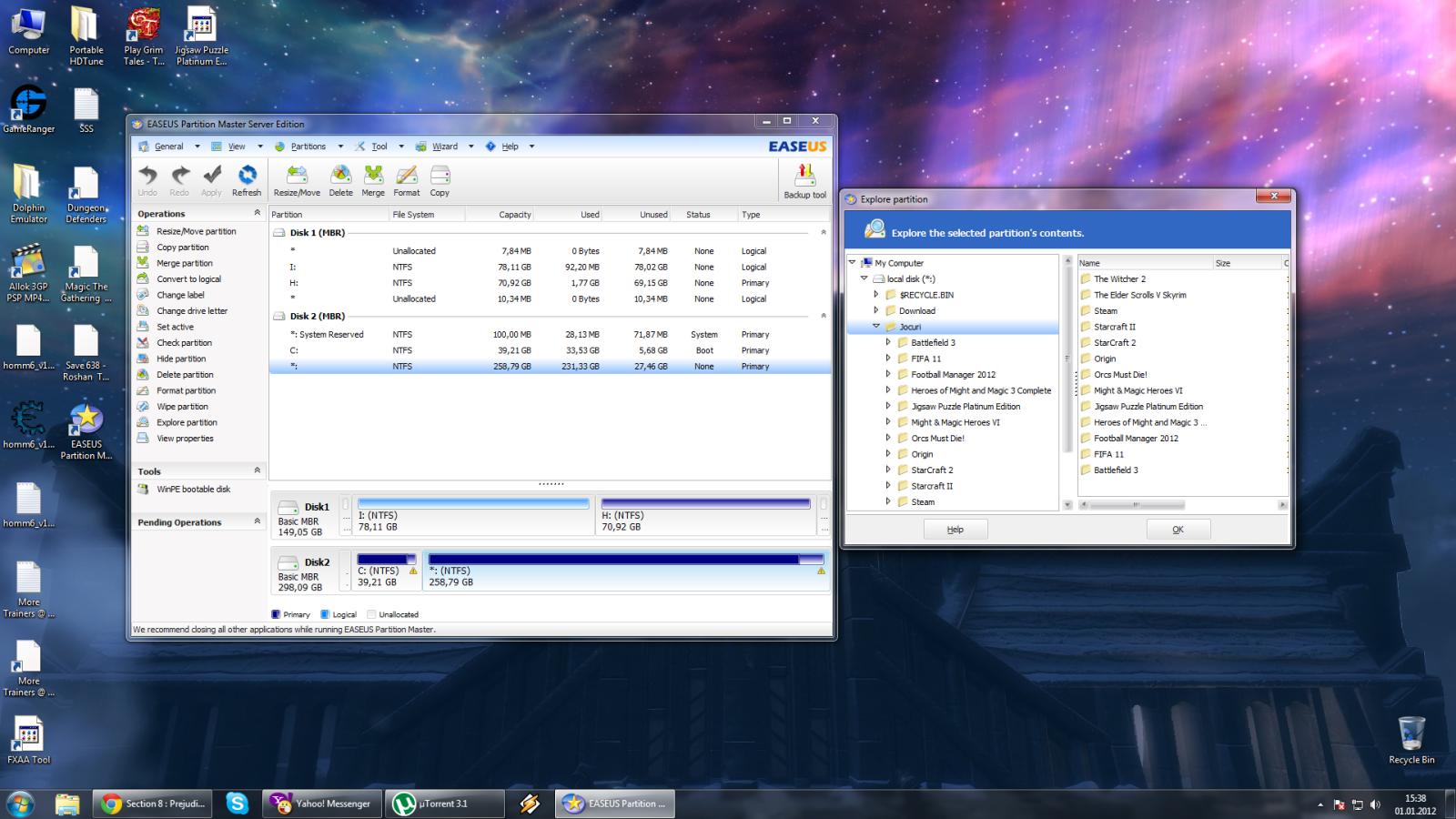The height and width of the screenshot is (819, 1456).
Task: Open the Backup tool
Action: click(x=804, y=181)
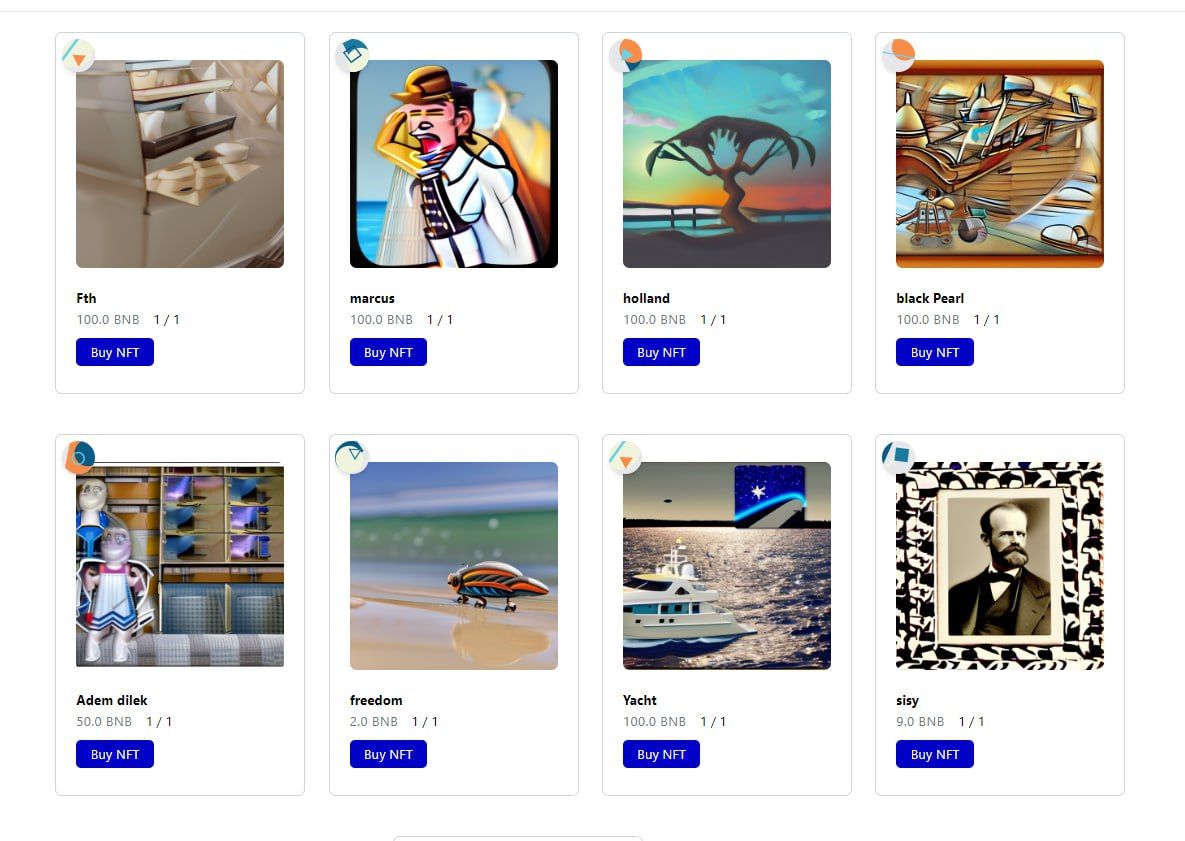1185x841 pixels.
Task: Open the creator avatar on holland card
Action: (x=625, y=55)
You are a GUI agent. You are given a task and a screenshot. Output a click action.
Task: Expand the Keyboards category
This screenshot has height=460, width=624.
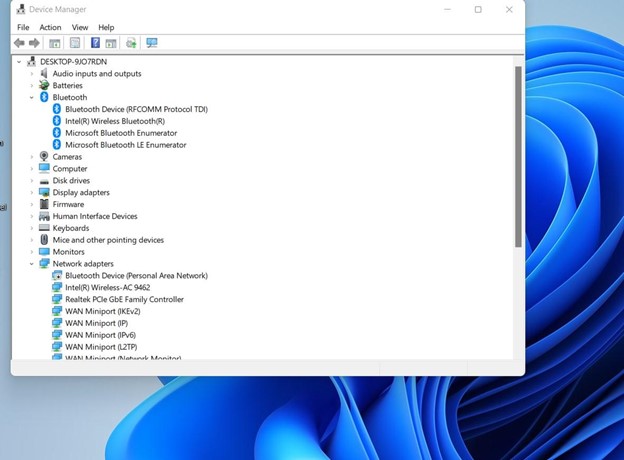click(x=32, y=228)
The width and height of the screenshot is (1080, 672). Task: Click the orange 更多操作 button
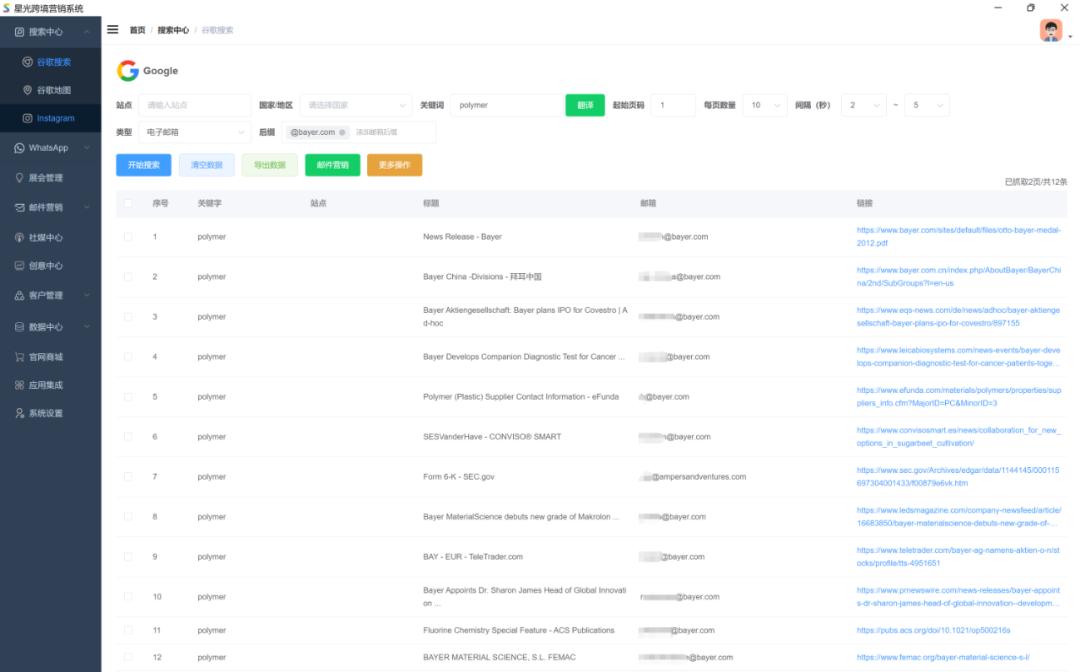coord(394,165)
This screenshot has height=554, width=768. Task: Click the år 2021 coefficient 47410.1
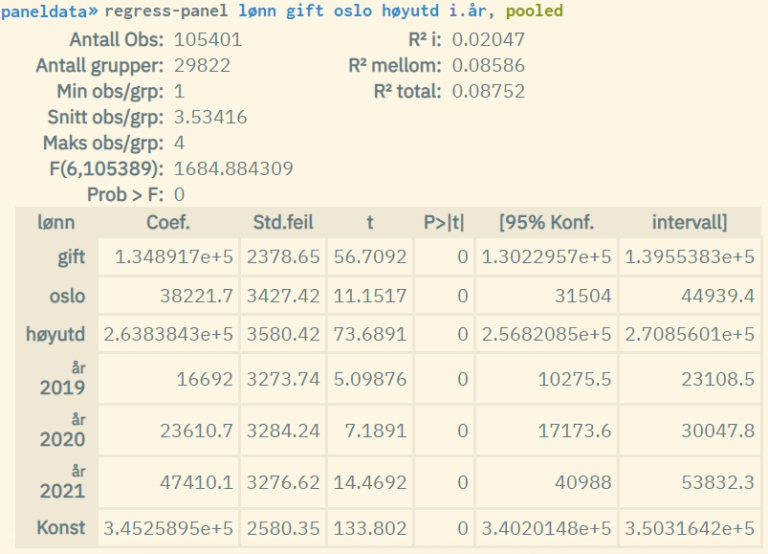[196, 482]
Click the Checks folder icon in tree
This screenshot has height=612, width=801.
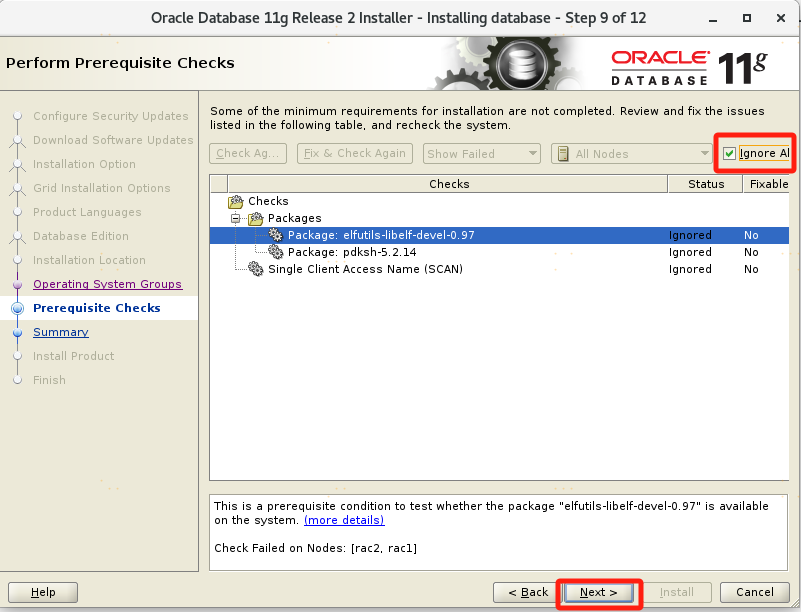(236, 201)
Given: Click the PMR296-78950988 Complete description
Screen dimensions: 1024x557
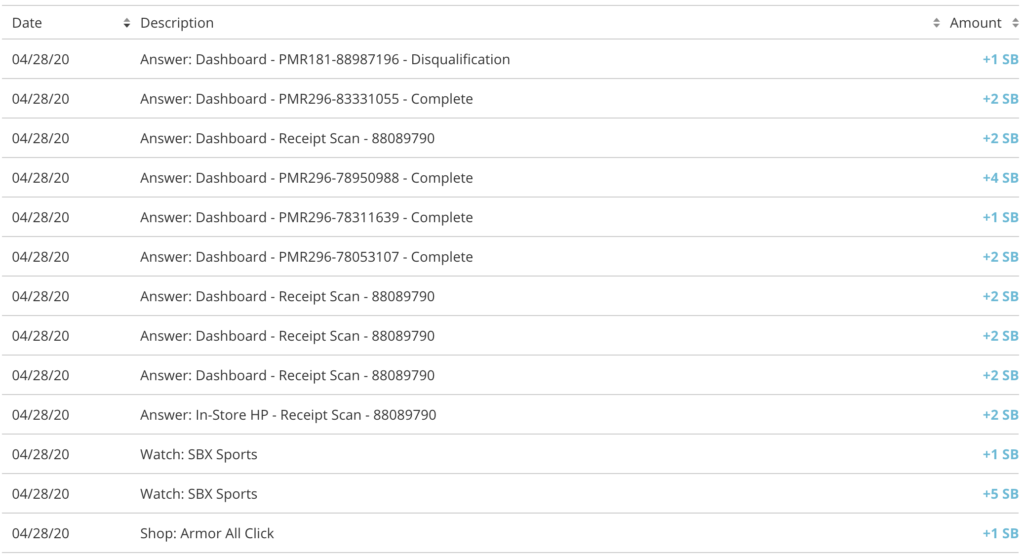Looking at the screenshot, I should click(306, 178).
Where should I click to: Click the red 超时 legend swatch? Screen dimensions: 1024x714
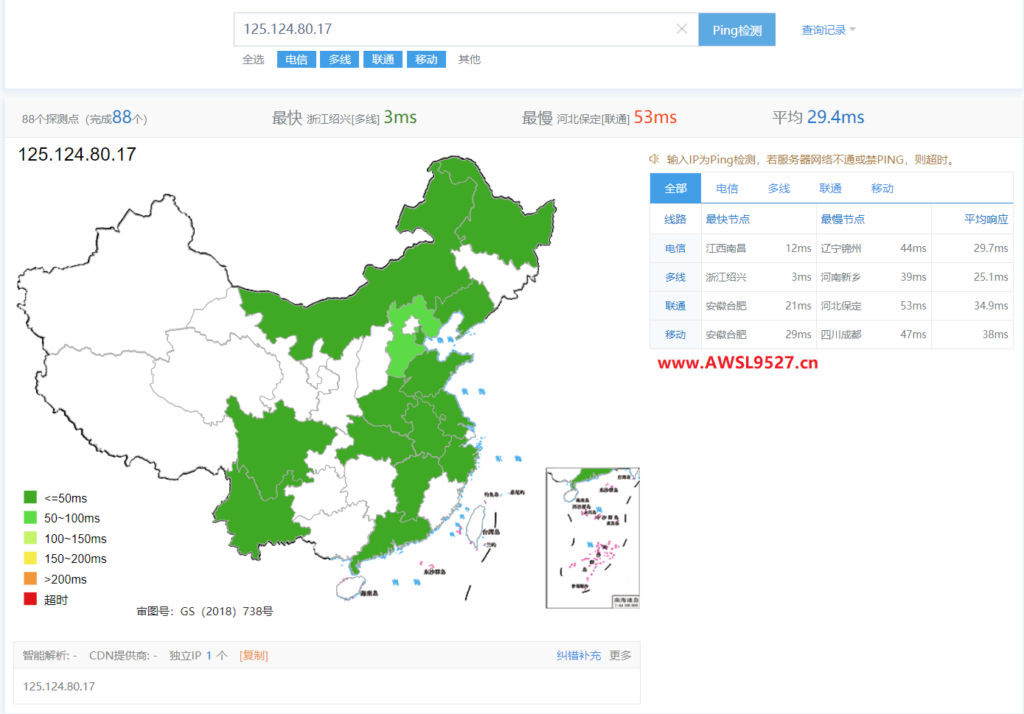[x=30, y=599]
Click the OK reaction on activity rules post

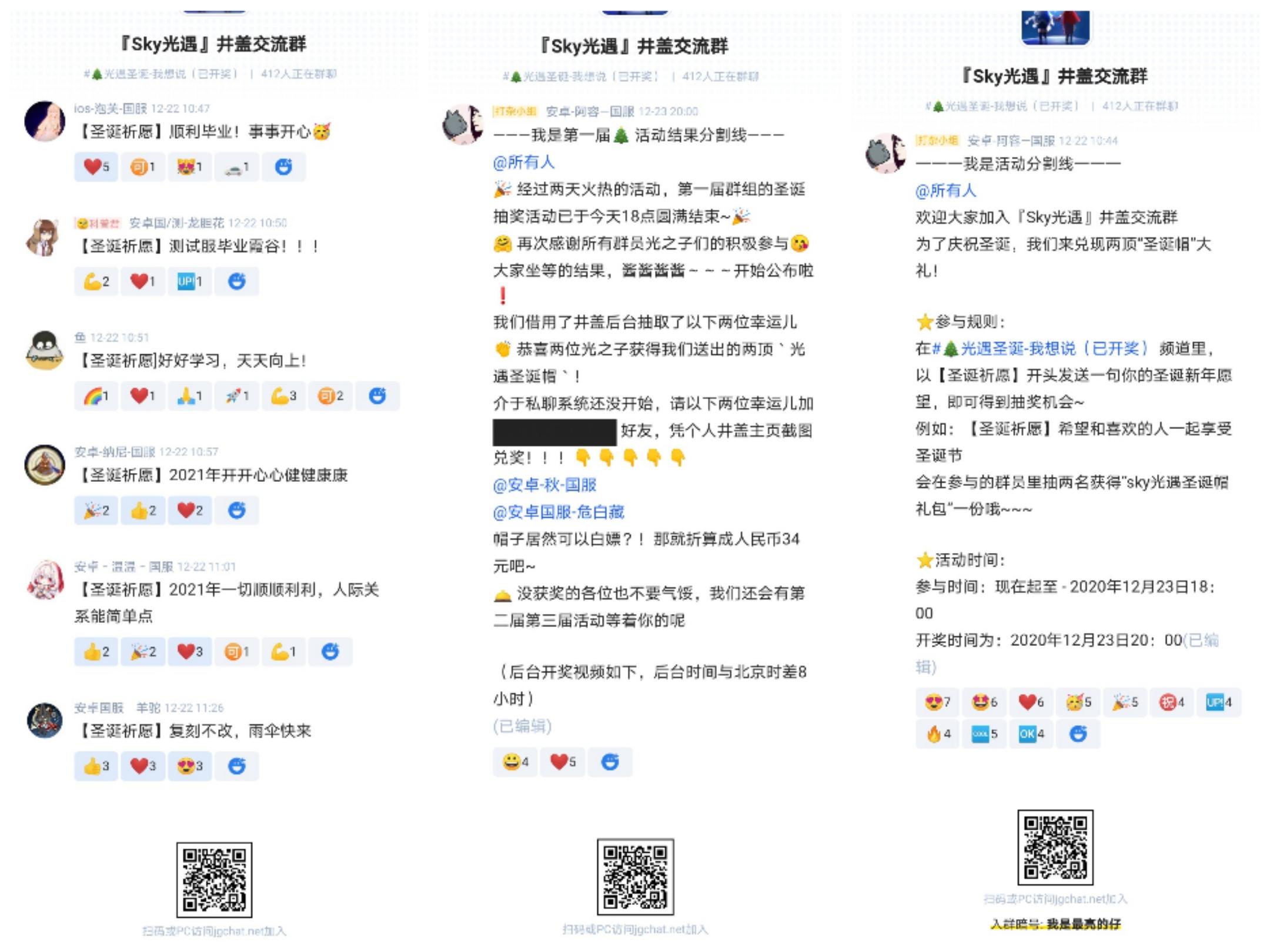pos(1031,734)
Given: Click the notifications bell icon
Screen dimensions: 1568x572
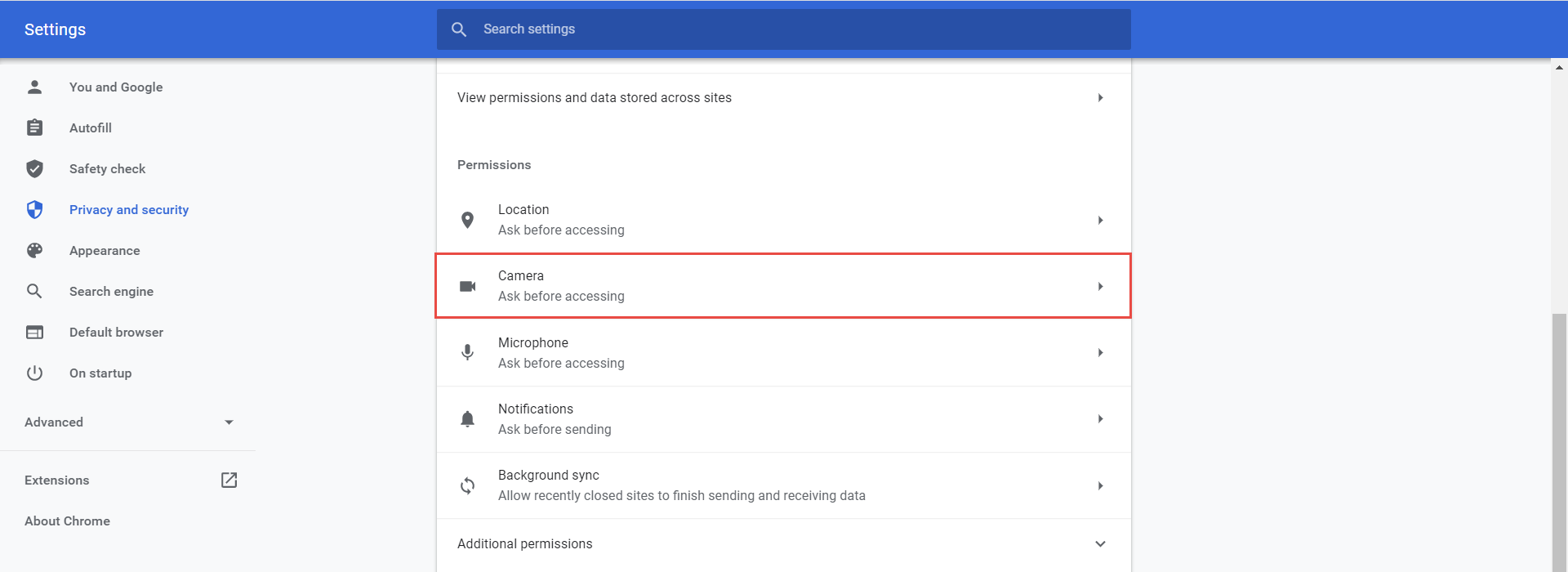Looking at the screenshot, I should click(x=467, y=419).
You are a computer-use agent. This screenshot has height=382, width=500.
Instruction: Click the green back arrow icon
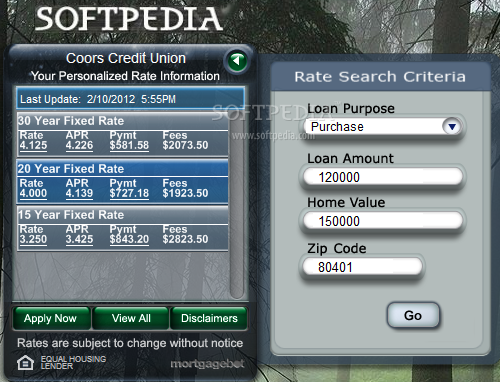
####################
### INSTRUCTIONS FOR THE TASK
Return each line of the data above that includes the word "agent".

### REPLY TO THE EXERCISE
You are a GUI agent. You are given a task and a screenshot. Output a click action.
You are a computer-use agent. This screenshot has height=382, width=500.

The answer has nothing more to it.